Bacteria Band Together to Fight Infection

In a recent study, researchers assessed seven groups of mice that were given various antibiotics and then exposed to C. diff spores. Using advanced genetic analysis, the team determined which bacteria survived the antibiotic challenge, as well as what factors allowed C. diff to effectively infect the mice.

In a study published in the July 14, 2015 issue of mBio, University of Michigan Medical School researchers suggested that “individual bacterial populations do not drive colonization resistance to Clostridium difficile,” but rather “multiple diverse assemblages act in concert to mediate colonization resistance.”
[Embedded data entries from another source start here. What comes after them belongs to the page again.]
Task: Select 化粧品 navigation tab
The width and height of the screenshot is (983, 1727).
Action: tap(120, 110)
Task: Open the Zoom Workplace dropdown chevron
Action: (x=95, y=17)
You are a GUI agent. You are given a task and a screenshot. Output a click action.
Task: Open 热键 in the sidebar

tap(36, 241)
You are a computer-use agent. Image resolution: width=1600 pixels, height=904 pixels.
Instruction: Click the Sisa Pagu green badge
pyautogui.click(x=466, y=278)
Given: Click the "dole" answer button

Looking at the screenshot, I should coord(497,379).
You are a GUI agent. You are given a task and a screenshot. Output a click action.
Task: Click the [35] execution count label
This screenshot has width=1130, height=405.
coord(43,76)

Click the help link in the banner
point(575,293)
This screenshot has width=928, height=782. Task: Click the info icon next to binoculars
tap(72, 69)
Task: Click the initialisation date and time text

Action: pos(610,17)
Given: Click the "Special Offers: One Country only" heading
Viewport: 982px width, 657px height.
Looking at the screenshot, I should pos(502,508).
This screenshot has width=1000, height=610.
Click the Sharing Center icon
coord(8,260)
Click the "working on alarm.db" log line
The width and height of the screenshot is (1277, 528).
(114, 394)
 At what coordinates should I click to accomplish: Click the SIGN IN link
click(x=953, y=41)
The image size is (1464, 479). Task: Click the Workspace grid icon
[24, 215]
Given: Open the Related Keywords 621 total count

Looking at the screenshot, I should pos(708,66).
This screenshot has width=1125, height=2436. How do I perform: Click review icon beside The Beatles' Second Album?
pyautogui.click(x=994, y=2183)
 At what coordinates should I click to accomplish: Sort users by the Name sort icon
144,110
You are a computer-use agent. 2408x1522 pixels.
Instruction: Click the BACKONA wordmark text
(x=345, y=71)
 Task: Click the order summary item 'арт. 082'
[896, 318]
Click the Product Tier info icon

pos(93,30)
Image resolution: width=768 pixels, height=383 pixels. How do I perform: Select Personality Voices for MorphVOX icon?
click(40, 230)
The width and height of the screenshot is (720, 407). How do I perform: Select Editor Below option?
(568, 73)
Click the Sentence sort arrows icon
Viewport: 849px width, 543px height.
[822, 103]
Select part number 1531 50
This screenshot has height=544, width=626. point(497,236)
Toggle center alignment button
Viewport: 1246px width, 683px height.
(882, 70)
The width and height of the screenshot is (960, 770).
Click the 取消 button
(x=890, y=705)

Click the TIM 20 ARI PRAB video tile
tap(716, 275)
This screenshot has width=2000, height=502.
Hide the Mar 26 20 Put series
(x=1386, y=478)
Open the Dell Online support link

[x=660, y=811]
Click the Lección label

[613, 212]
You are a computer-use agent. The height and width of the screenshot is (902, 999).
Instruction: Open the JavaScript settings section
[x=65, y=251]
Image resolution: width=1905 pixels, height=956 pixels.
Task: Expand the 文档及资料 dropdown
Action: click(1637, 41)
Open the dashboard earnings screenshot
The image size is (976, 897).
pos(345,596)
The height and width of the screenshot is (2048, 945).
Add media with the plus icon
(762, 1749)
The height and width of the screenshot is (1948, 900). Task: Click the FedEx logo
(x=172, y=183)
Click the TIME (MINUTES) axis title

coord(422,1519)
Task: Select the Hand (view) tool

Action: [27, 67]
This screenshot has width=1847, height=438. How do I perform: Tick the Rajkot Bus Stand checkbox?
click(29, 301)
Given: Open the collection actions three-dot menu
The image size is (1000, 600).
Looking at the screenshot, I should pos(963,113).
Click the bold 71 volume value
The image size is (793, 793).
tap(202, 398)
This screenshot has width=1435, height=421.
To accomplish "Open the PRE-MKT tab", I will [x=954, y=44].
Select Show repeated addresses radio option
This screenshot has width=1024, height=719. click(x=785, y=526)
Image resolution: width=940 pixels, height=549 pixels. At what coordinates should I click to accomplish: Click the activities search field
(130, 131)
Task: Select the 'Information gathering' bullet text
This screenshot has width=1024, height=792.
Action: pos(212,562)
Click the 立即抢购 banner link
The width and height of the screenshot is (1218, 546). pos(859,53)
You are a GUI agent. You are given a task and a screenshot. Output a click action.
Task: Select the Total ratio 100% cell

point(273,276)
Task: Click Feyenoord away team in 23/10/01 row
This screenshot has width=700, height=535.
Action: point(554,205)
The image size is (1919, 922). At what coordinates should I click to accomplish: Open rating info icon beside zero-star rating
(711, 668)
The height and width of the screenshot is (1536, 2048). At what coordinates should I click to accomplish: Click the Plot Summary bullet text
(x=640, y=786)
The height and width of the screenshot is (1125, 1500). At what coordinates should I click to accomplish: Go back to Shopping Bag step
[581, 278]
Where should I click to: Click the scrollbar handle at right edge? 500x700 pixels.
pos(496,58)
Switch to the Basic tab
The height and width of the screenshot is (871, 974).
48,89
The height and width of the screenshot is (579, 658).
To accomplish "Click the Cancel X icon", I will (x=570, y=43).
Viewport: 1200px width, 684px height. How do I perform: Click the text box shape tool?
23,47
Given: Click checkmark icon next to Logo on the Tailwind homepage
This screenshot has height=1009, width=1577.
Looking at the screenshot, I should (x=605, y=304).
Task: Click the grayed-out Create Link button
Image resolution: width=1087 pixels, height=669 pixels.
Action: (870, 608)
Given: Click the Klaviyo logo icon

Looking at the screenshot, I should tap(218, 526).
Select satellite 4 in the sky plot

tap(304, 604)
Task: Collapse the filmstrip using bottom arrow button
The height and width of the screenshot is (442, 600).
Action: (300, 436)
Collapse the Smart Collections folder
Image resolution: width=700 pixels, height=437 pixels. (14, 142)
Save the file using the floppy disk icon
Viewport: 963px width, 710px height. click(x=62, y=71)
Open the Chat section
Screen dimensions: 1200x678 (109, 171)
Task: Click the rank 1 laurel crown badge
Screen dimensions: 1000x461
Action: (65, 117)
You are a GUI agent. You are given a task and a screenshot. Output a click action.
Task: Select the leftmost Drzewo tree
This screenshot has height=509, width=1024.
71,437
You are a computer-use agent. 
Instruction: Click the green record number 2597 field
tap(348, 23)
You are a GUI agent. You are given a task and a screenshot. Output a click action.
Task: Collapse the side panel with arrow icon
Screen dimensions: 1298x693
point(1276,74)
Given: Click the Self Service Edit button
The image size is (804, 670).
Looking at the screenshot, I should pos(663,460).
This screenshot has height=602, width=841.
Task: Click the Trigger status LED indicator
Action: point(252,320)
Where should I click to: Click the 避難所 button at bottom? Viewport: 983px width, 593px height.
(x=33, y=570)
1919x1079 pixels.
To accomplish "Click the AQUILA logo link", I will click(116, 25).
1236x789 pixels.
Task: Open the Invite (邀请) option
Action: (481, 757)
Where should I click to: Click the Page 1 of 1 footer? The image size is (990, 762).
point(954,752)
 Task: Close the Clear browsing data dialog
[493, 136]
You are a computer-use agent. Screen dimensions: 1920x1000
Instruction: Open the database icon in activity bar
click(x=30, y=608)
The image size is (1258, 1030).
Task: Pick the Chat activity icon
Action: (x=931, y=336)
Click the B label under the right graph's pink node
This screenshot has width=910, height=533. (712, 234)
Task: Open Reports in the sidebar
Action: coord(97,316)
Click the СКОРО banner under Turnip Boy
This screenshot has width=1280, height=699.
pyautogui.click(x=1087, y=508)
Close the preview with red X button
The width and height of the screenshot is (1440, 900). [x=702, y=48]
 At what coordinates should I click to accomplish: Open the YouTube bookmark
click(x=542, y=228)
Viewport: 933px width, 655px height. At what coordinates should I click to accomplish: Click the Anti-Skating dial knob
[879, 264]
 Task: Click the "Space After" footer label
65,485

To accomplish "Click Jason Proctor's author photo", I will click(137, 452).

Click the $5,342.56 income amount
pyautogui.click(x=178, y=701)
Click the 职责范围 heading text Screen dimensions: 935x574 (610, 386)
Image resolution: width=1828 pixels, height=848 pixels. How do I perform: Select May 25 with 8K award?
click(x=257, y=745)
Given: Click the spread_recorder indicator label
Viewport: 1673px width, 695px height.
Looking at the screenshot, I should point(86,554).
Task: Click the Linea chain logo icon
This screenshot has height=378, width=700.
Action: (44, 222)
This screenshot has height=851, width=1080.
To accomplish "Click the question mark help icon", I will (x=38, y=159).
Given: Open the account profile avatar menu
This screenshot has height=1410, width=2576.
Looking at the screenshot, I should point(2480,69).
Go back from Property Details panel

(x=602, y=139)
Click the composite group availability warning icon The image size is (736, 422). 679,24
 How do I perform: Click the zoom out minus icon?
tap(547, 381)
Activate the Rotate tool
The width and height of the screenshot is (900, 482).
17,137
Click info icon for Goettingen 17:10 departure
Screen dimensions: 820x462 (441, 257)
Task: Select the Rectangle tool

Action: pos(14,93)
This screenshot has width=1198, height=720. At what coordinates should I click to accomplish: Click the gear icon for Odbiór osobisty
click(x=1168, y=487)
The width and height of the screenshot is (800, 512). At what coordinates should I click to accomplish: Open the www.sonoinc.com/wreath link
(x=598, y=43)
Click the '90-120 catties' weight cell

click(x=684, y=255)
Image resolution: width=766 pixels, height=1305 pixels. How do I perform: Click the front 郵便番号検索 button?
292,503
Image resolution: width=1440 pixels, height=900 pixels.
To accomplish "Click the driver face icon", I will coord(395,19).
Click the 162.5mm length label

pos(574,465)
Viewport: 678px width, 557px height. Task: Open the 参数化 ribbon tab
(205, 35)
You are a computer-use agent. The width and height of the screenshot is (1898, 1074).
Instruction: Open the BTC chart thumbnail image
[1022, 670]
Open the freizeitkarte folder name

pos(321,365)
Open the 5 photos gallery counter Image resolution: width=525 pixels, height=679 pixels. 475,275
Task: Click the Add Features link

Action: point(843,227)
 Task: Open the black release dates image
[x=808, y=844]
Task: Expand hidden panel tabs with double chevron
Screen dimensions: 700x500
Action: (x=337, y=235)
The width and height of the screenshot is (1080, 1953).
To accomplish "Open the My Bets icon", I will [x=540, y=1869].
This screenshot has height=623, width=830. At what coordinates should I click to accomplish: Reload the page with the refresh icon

For the study, Patrick D. Schloss, PhD, Associate Professor of Microbiology & Immunology at the University of Michigan, and colleagues assessed seven groups of mice that were given various antibiotics and then exposed to C. diff spores. Using advanced genetic analysis, the team determined which bacteria survived the antibiotic challenge, as well as what factors allowed C. diff to effectively infect the mice.

Using these factors, Dr. Schloss and colleagues also developed a computer model to predict the successes of C. diff in infecting other mice in the study, based on knowledge of the bacteria living in the natural gut of those mice. The model had a success rate of 90% for predicting whether C. diff would successfully infect the mice or not.

“We know that individual humans all have different collections of gut bacteria, that your internal 'village' is different from mine. But research has mostly focused on studying one collection at a time,” said Dr. Schloss. “By looking at many types of microbiomes at once, we were able to tease out a subset of bacterial communities that appear to resist C. diff colonization, and predict to what extent they could prevent an infection.”

Dr. Schloss hopes that the team’s findings will lead to models that could be used as diagnostic tools for predicting which patients require the most protection against C. diff prior to hospitalization or to customize a protective dose of bacteria either prior to or after C. diff exposure.

The researchers stress that no species of bacteria protected against colonization on its own. Only certain mixes of species were successful. What’s more, no one particular mix of bacteria was most successful at resisting colonization; several diverse bacterial mixes resisted invasion.

Whereas members of the Porphyromonadaceae, Lachnospiraceae, Lactobacillus, Alistipes, and Turicibacter families of bacteria were associated with resistance to C. diff, loss of these protective species and a rise in Escherichia or Streptococcus bacteria was associated with C. diff susceptibility. “It's the community that matters, and antibiotics screw it up,” Dr.Schloss explained.

The University of Michigan researchers, having shown the concept in mice, are now working to take the next step, into human studies. Already, they are studying gut microbiome data from patients treatment for symptoms of C. diff infection in any of the University of Michigan Health System’s hospitals. They will also study samples from patients without C. diff symptoms to hopefully determine how many patients carry the bacterium in a dormant, non-infectious state.

Dr. Schloss notes that the currently available method of fecal transplant to treat severe C. diff infection is “an amazingly effective treatment, but if we could develop therapeutic probiotics instead, those would carry less risk. But first we have to know how the resistant communities are working.”